Spark sets off gene therapy debate with $850K sticker on Luxturna

There's a new medicine atop of pharma's global pricing charts, and it's Spark Therapeutics' Luxturna. After winning FDA approval in December, the company said Wednesday its gene therapy will cost $850,000, or $425,000 per eye before discounts. 

To soften the blow, Spark is introducing outcomes-based deals with Harvard Pilgrim and Express Scripts affiliates—and it's in talks for more. Under those arrangements, the company won't collect full payment if its superpricey drug doesn't work. The company is also working on a proposal with the Centers for Medicare and Medicaid Services that would allow payments over multiple years.

Luxturna treats a rare inherited disease that can lead to blindness and works by delivering a gene called RPE65 into a patient's retinal cells, which then produce a protein to restore vision loss.

While $850,000 is a staggering figure on its face, the price actually came in lower than a $1 million estimate by Wall Street analysts. Before the launch, Spark CEO Jeffrey D. Marrazzo said the one-time treatment offers "a value in excess" of $1 million.

In a statement Wednesday, Marrazzo said his company believes "access to therapy is a shared responsibility among Spark Therapeutics, payers, health benefit providers, physicians and treatment centers." 

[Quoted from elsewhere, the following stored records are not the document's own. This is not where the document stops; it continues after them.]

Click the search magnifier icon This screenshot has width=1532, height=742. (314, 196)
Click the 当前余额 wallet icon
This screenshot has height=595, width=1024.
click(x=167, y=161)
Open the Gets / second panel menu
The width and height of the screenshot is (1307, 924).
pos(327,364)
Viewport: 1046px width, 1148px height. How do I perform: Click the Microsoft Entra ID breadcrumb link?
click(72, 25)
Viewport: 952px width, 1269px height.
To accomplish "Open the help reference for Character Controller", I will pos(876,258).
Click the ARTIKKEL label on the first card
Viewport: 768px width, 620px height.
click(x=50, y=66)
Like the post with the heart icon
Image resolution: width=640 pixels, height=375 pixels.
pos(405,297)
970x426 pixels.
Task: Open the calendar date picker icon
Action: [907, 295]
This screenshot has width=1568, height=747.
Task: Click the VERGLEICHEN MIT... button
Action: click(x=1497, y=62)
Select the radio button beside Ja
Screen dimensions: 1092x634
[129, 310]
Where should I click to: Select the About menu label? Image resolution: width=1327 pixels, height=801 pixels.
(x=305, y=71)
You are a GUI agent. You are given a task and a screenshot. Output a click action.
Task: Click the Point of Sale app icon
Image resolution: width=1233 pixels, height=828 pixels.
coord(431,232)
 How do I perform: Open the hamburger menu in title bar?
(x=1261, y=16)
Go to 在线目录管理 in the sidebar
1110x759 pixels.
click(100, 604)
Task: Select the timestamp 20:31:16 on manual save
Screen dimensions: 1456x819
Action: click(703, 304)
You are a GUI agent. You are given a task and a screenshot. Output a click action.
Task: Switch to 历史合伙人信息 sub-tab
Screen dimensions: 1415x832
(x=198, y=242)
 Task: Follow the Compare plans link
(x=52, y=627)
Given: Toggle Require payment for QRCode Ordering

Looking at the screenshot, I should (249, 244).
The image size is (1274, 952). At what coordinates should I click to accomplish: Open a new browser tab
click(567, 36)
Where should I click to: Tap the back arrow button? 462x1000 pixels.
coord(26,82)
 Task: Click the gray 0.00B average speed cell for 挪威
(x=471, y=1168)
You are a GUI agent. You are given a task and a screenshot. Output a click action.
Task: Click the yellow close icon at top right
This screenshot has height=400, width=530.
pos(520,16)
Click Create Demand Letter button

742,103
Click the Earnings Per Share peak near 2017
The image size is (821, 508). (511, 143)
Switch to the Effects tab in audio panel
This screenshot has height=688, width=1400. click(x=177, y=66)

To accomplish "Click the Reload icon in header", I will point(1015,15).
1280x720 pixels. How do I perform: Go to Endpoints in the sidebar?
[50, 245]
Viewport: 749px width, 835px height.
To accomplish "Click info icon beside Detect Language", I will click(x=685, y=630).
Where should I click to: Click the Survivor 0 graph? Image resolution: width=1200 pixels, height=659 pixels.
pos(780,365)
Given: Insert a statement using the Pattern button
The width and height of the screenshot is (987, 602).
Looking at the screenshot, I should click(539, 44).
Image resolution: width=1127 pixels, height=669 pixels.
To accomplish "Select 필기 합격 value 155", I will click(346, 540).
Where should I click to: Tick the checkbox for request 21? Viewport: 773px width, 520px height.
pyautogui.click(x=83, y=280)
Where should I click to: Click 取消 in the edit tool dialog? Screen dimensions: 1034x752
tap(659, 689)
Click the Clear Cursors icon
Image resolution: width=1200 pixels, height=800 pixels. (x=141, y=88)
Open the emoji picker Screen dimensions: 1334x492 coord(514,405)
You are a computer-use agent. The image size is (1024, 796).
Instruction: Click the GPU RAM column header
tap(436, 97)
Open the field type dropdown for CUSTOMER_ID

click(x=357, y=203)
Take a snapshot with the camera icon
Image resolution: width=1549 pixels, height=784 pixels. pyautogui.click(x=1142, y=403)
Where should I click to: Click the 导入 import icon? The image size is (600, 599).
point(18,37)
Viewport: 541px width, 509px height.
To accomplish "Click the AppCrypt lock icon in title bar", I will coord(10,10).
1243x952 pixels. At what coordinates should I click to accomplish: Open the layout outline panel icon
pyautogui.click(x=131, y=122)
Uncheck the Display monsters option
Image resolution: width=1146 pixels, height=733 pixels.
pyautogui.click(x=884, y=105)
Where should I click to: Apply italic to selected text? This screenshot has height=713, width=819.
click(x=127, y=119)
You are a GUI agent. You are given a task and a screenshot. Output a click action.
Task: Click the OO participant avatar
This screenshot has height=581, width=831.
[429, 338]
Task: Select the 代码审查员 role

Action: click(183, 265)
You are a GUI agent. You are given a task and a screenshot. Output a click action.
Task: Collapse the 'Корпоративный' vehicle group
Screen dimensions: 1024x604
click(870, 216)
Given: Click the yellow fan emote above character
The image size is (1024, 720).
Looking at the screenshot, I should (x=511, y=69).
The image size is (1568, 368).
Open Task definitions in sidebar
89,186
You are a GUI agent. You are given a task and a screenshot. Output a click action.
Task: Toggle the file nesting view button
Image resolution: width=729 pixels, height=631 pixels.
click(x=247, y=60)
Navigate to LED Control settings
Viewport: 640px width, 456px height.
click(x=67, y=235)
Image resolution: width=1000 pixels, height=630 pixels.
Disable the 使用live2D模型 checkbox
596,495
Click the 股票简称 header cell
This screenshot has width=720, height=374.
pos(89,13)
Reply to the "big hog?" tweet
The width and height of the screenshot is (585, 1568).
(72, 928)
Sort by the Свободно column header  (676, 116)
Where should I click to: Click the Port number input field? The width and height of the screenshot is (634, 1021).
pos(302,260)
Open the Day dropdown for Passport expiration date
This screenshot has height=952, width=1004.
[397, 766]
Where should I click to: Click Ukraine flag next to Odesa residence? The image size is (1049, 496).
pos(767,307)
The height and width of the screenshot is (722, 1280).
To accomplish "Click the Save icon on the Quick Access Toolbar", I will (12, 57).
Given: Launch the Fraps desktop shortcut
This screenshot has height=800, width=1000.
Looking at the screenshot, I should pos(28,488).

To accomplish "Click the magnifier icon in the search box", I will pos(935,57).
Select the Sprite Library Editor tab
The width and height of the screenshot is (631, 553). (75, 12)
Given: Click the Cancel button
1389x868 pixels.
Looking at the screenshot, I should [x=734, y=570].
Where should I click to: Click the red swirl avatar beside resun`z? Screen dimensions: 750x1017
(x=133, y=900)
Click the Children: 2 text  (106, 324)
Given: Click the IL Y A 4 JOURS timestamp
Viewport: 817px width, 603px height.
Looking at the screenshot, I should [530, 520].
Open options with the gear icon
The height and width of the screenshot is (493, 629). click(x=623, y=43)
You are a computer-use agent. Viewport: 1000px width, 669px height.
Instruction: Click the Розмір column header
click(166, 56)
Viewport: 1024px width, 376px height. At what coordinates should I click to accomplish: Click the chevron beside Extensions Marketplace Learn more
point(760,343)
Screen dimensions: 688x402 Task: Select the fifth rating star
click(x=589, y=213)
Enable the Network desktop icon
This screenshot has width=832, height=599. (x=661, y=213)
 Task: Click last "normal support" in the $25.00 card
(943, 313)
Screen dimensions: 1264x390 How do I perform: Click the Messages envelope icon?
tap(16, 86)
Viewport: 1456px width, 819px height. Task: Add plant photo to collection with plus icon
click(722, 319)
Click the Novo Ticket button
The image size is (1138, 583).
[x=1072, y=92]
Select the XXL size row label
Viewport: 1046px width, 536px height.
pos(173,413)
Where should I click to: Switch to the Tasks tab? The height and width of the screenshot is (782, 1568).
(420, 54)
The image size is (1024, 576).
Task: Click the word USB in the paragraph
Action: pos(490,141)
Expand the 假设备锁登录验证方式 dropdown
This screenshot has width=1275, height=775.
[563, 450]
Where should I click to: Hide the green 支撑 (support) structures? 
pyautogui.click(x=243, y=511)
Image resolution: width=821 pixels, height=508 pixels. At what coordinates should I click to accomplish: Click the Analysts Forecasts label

To that end, the company has "been working with stakeholders across the health care sector to help ensure that appropriate patients have access to a product that challenges all of the current conventions of how patients are treated, how products are delivered and how payments are handled," the helmsman said.

But even though Evercore ISI analyst Steve Breazzano said the price came in "generally within expectations," the company quickly ran into criticism from patient advocates.

"Spark Therapeutics is charging as much for Luxturna as they think they can get away with," Patients for Affordable Drugs president David Mitchell said in a statement shortly after the announcement. "Our system cannot handle unjustified prices like this, and the new payment models announced today are merely a way to disguise a price that is simply too high."

Breazzano said Spark is "clearly focused on moving away from this one-time upfront payment to an annuity-like model with payments over multiple years." But for now, those efforts are in early stages, according to the analyst.

How does Luxturna's price compare to some of pharma's other superpricey drugs? The first year of Biogen's Spinraza costs $750,000—the med is $375,000 for subsequent years—while BioMarin's Brineura, approved last year, costs $702,000 before discounts. Both are recurring treatments versus the one-time nature of Luxturna. UniQure's Glybera, now discontinued, cost $1.2 million in Europe, but its commercial use was limited and the drugmaker opted to stop pouring resources into marketing the drug. 

Spark's gene therapy approval followed FDA clearance of CAR-T cell therapies from Novartis in August and Gilead in October. Novartis also has an outcomes-based contract on its Kymriah, which costs $475,000 to treat a rare form of acute lymphoblastic leukemia. Both drugmakers plan to expand the technology into other uses.